Table 2: Systematic Differences
|Less than 15 surveys
|16 surveys or more
|Race: Non-Hispanic White
Morning Consult’s approach to avoiding duplicate responses
As demonstrated above, accessing high-quality survey responses in today’s online sample marketplace requires researchers to accurately identify respondents. Otherwise, duplicate responses can skew results. Notably, these cases are not fraudulent. Rather, they are attentive respondents who are potentially taking the researcher’s questionnaire twice.
Morning Consult uses a variety of tools to prevent duplicate responses from impacting survey results. First, we use digital fingerprinting to uniquely identify respondents – even when they come from different panels. After identifying these respondents, Morning Consult’s sample collection process leverages a global lock-out that prevents a respondent from one panel from re-entering the survey via a different panel.
This cross-panel exclusion significantly reduces the influence of regular respondents, leading to higher quality survey responses.

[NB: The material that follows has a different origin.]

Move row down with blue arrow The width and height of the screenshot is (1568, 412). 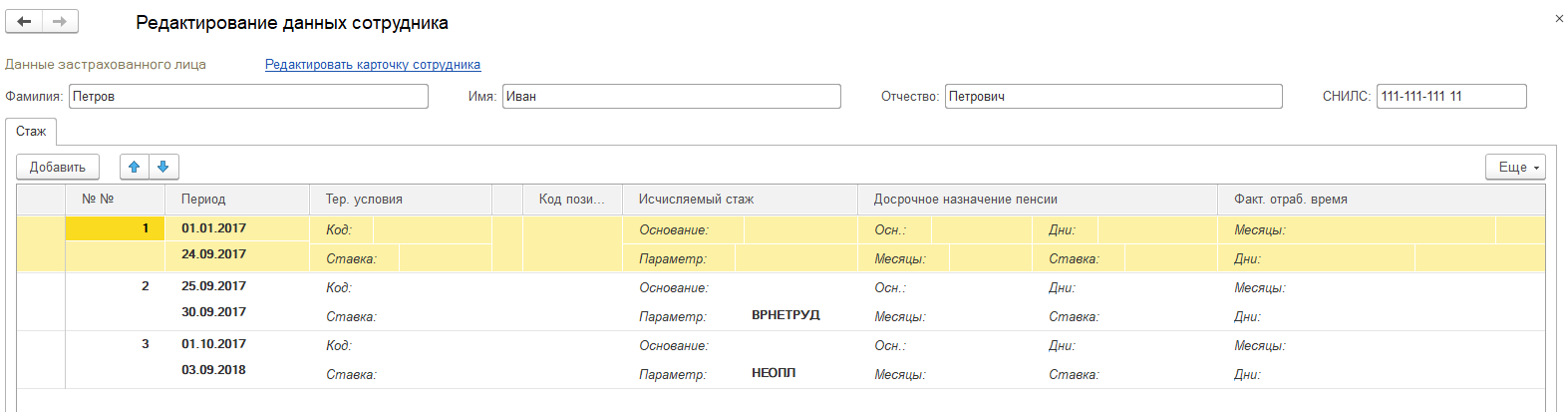163,167
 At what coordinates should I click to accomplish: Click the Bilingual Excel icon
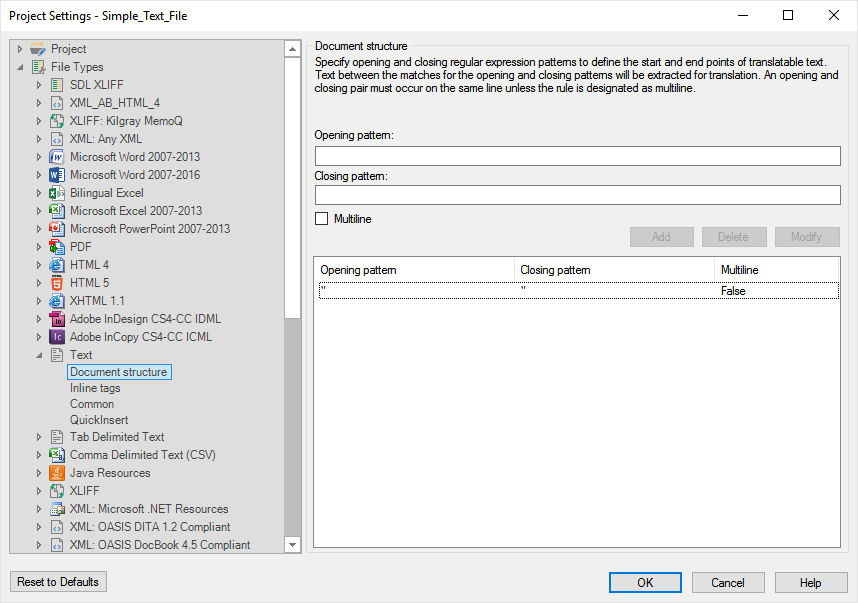point(57,193)
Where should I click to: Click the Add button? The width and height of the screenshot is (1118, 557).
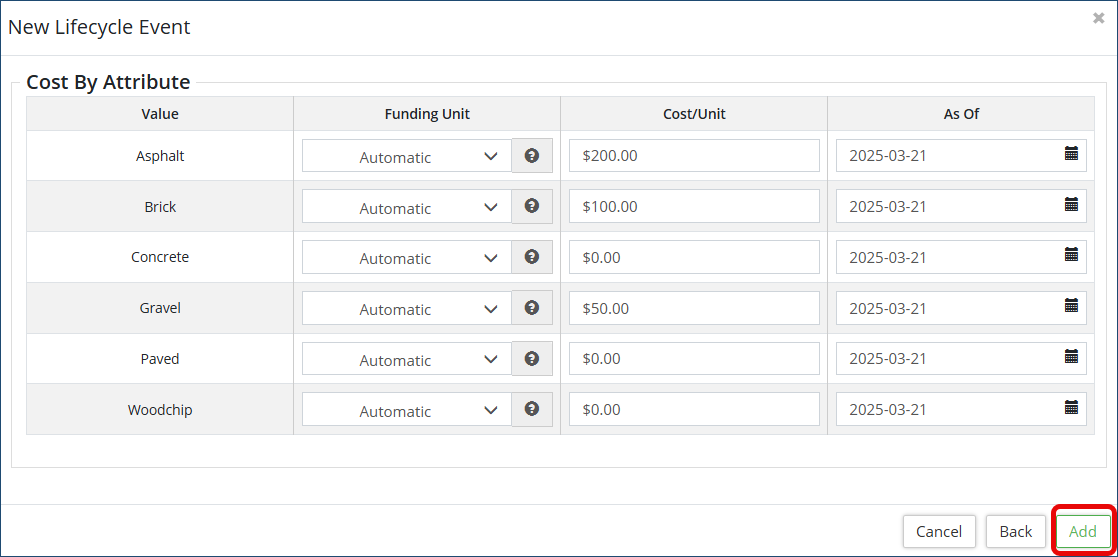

Further, the ability to identify respondents across studies allows our team to monitor trends in tracking studies to ensure insights are continually reporting more representative respondents.
Additionally, the ability to measure panelist overlap between panels helps our team assess our panel partners. If we find, for example, a panel is likely reselling another panel’s respondents and lacks unique panelists (see, e.g., Panel L in Figure 1), we may decide to limit responses from that panel or block them entirely.
Finally, the ability to identify panelists across surveys allows us to explore new methods for controlling the impact of professional respondents on our survey results. Future posts on this site will describe our internal research related to weighting respondents by response frequency.
In today’s complicated sample ecosystem, identification of respondents is a necessary method for researchers. The first step is to be able to recognize professional respondents and detect the buying and reselling of respondents by sample suppliers. The next step is to act on these results to inform better sample collection.
1 Including the trade-offs of different approaches including using cookies and other device characteristics.
2 Beyond the fingerprinting exercise, we can also verify that this respondent is likely the same person because they gave consistent responses to demographic questions (e.g. on age, race, ethnicity, gender, income, party identification, zip code, and more) across all four interviews.